Saturday, April 26, 2014

Pigs working 9-5

I bet you all think it's easy to get pigs to rototill up the vegetable area. It is, but it is not always that easy to get them to stay there, and focus on one job–they get a whiff of grass or a sight of a field in the distance, and woops! There they go, under the pasture fence.

That is the first lesson you learn about pigs-they need a board on the bottom of the areas you plan to contain them in. Oh sure, they might last in a good fenced area for....a day...

{Insert laugh track from Dirt Farmers and all Misfits}.

I was also told that pigs won't necessarily root if they have grass.

{Insert laugh track from Dirt Farmers and all Misfits}.

My very experienced pig friend...yes, I do really have "pig friends"....recently shared with me that she has sows and gilts that root, no matter what, and others that don't. So after I let Doris and June into a small paddock near the orchard for some grass, I was shocked...

SHOCKED! {Insert laugh track from Dirt Farmers and all Misfits}....

to see that Doris and tilled half of it up.

Oh well, it needs reseeding and grading anyway. Thanks, so much, Doris.

So yesterday, I went on my mission, Dirt Farmer in tow since he was under the weather. I bought pressure treated 10' boards to secure on the bottom of our vegetable area so Doris and June could really do some work for me. I worked all morning on it, and at precisely 2:15 west coast time, I let them in to their new work area. At this writing, there have been no escapes. But the day is somewhat young. Rather than measure and cut the boards precisely, as I had first planned, I did it my way. Why cut and measure when you can get the job done faster? And besides, this is just a dry run to see if it works. If you walk around the farm it's pretty obvious which areas I have worked on, versus where Martyn has worked.

I sat with the pigs for awhile when they first entered the garden and observed them-the only way to get to know any creature-sit and watch, and keep your mouth shut. Doris appears to again be the rooter, but in the garden I was all for it. The paths between beds had become grass ridden and even though we put weed barrier down, then hog fuel some years ago, it needed more, and it got way ahead of me.
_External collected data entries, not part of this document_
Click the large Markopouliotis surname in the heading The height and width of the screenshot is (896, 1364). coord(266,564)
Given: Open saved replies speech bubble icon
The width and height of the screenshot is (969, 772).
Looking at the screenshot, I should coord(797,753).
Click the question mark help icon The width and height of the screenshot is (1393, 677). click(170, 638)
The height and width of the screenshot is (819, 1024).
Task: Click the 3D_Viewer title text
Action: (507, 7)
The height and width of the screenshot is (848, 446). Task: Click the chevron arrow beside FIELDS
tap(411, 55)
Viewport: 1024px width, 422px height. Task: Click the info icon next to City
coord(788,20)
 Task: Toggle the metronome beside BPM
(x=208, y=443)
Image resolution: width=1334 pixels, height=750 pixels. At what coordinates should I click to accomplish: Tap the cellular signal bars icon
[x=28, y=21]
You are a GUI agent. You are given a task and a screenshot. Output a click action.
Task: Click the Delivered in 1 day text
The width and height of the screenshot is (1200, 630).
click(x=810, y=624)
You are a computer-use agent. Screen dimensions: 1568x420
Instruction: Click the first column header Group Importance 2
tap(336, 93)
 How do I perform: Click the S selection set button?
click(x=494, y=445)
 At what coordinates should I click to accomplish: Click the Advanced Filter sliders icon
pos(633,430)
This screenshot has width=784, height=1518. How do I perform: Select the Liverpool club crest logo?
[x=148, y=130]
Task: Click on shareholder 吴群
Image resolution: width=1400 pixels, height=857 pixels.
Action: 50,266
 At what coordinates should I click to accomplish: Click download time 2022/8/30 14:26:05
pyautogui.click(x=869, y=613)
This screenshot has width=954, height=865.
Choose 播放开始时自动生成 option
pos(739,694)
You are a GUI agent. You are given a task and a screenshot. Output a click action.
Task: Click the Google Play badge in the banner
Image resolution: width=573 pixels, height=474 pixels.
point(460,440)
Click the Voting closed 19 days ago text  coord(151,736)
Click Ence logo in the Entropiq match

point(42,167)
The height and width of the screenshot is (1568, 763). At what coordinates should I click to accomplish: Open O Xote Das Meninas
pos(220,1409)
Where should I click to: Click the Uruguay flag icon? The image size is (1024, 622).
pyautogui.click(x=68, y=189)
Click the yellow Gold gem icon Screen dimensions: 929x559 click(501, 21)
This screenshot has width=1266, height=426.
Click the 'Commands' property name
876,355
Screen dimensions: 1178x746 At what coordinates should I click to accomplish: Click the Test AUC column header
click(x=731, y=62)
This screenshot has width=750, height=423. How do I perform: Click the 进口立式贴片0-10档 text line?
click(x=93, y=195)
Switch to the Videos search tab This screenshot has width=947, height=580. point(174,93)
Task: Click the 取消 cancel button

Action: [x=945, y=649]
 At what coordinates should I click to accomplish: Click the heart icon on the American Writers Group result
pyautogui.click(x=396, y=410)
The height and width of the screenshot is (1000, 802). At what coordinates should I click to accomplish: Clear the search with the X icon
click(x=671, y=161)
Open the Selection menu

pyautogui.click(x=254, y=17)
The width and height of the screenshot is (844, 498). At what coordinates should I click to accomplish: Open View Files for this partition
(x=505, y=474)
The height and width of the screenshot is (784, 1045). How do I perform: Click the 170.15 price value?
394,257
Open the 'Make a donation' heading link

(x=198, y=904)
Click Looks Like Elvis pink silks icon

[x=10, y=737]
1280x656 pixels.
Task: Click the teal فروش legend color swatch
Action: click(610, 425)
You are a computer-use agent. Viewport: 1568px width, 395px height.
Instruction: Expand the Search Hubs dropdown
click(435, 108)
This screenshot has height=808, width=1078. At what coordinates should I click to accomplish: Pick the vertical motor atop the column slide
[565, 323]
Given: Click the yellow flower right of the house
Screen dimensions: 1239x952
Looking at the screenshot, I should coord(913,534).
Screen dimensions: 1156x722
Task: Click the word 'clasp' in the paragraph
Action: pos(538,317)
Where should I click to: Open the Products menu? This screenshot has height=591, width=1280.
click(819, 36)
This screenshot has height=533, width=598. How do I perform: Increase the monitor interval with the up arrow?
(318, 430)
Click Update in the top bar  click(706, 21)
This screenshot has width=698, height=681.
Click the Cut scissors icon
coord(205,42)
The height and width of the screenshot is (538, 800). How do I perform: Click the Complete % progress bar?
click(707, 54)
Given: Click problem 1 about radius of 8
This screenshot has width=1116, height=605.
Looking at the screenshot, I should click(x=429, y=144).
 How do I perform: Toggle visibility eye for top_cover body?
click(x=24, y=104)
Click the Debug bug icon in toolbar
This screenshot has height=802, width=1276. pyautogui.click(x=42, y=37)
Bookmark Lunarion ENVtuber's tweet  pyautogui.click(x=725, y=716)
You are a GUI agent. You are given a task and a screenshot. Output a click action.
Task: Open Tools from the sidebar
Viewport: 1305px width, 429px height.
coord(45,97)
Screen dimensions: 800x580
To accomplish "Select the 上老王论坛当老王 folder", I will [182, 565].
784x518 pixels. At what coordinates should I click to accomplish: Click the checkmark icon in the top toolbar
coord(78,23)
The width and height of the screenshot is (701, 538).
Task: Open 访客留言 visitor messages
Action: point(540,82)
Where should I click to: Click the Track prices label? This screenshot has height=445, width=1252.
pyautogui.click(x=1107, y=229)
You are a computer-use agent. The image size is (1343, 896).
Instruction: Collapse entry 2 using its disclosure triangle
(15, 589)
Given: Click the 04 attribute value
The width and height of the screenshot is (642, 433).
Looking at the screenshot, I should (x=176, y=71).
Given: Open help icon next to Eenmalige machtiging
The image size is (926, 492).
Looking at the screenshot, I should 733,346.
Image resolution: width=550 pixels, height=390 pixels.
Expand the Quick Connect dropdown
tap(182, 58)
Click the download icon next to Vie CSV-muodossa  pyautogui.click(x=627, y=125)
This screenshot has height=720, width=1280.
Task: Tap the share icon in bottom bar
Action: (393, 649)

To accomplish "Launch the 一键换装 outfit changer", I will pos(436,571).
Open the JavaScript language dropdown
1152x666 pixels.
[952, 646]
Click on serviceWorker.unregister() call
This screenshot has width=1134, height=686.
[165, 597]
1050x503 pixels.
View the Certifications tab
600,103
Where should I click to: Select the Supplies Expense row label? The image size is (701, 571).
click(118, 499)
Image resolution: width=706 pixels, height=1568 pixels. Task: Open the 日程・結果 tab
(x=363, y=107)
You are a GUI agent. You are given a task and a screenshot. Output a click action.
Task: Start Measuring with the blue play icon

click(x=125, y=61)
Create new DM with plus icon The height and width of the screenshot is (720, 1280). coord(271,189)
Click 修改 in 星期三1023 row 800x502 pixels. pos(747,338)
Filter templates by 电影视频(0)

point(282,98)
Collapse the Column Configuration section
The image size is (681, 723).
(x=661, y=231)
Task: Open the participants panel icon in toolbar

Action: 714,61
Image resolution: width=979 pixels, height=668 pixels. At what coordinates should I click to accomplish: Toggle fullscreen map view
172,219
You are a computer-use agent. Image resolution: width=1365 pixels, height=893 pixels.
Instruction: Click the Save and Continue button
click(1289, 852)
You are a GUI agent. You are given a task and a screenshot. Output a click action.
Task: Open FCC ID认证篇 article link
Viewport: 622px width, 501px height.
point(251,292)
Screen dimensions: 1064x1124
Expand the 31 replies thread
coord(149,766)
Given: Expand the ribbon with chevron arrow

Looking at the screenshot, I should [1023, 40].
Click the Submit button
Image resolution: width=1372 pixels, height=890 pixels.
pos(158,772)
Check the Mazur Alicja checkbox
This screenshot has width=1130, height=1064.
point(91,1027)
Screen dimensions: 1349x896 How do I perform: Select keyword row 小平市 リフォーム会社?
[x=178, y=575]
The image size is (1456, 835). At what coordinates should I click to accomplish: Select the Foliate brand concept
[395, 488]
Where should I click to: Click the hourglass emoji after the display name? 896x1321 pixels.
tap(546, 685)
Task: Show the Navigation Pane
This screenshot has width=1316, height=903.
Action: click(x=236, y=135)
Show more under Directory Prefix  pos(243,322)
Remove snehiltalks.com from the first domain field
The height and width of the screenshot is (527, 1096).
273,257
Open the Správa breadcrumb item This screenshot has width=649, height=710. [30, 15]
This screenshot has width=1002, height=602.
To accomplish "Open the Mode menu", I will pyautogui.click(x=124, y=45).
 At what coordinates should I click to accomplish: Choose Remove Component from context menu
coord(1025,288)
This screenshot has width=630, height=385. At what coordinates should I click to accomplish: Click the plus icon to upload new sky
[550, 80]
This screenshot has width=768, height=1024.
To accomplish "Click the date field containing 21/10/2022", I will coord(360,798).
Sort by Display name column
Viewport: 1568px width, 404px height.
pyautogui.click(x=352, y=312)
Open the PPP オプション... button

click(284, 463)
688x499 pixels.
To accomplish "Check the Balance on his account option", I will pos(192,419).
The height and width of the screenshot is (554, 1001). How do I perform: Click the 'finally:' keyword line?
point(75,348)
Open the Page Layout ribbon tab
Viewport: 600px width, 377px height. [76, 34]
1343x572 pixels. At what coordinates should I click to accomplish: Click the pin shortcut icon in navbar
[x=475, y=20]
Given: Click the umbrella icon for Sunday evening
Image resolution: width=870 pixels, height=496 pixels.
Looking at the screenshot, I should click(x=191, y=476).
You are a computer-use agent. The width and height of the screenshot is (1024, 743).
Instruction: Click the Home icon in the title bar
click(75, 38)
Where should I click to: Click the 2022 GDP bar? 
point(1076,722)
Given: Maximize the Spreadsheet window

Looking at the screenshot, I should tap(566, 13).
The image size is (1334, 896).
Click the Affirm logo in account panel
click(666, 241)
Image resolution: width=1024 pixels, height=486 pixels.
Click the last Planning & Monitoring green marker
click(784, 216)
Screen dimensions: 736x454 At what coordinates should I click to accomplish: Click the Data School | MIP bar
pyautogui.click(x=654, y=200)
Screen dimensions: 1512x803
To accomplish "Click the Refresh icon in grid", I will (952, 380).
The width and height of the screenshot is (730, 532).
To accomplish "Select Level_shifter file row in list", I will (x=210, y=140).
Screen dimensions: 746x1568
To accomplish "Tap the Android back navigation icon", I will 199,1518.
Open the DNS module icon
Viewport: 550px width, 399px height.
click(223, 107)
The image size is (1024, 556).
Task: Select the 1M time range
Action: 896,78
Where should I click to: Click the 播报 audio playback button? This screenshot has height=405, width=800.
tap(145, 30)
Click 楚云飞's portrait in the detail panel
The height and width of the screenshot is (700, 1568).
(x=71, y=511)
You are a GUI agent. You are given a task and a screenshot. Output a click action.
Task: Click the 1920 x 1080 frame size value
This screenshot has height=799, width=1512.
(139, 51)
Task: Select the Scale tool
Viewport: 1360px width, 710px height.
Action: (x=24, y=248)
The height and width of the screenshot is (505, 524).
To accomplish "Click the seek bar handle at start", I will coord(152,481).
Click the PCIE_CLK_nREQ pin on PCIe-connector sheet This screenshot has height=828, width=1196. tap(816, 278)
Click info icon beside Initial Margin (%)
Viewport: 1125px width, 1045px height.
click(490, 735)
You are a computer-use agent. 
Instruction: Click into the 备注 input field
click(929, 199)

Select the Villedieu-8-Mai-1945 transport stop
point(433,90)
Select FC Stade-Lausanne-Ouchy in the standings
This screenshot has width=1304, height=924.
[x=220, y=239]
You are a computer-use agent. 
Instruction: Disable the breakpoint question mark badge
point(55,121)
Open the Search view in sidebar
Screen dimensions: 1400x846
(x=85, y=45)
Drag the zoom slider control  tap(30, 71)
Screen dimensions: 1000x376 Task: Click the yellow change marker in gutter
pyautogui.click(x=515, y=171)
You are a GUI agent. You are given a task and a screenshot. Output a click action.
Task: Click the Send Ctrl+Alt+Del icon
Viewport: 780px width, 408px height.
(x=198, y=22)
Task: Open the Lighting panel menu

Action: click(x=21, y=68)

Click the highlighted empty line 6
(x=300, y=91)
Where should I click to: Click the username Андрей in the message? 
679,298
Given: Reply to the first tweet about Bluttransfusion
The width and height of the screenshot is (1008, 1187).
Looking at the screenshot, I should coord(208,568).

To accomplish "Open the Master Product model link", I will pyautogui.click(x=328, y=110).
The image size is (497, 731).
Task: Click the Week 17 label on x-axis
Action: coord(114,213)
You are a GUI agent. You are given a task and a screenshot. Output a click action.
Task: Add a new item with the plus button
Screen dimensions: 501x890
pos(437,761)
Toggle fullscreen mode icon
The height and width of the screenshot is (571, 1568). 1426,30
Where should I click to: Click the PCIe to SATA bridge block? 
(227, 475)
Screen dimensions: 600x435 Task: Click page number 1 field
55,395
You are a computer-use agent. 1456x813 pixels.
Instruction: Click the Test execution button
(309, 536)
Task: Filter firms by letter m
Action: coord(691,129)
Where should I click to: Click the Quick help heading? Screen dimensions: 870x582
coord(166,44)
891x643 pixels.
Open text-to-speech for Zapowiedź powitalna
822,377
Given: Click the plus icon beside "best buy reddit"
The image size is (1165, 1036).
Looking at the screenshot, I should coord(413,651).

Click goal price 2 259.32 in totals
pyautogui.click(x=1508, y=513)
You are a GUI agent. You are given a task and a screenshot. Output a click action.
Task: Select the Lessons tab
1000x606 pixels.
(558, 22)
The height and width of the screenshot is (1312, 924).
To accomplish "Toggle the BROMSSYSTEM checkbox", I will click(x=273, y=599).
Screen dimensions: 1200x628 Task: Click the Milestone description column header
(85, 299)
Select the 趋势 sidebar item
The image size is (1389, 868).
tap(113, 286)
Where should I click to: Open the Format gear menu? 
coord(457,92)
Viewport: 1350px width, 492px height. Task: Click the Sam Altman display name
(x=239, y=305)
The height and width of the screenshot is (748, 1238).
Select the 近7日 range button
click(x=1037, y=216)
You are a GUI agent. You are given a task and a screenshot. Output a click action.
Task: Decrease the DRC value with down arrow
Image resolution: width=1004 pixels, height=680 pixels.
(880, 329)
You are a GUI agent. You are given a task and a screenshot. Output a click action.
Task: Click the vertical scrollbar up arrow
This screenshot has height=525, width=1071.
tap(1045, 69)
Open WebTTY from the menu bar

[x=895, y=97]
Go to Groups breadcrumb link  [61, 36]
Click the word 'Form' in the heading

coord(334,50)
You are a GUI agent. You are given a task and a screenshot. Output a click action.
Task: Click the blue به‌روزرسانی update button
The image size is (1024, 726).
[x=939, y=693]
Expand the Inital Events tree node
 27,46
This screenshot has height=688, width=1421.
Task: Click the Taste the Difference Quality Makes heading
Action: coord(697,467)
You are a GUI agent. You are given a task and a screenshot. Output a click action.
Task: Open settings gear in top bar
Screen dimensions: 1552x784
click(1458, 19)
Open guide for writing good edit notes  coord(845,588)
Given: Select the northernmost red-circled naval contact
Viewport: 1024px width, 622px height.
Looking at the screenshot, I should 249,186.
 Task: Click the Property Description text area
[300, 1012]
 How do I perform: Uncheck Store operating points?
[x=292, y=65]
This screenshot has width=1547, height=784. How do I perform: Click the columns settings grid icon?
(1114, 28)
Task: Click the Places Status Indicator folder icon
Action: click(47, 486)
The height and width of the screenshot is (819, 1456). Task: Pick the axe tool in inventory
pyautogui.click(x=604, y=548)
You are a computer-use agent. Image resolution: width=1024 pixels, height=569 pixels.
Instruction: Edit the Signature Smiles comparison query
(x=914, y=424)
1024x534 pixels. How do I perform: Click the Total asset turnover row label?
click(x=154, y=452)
So I was happy to see her literally pulling up the long roots of the very tough grass in the paths. OKAY, so she's taking the barrier too, it needed to come up to get the grass out.

I was very pleased with myself and Martyn came by and siad it looked pretty good. But if there had been a bubble over his head like a cartoon, it might have thought,

"Oh well, at least she got it done and I don't have to do it."

Yea, kind of raggedy, but my girls are working it.


Terra said...

Your pigs are working hard for you and enjoying it.

barbara@sparrowavenue said...

I sure could use some pigs in my garden!
I have tenacious stuff growing there that years of going at have done little or nothing.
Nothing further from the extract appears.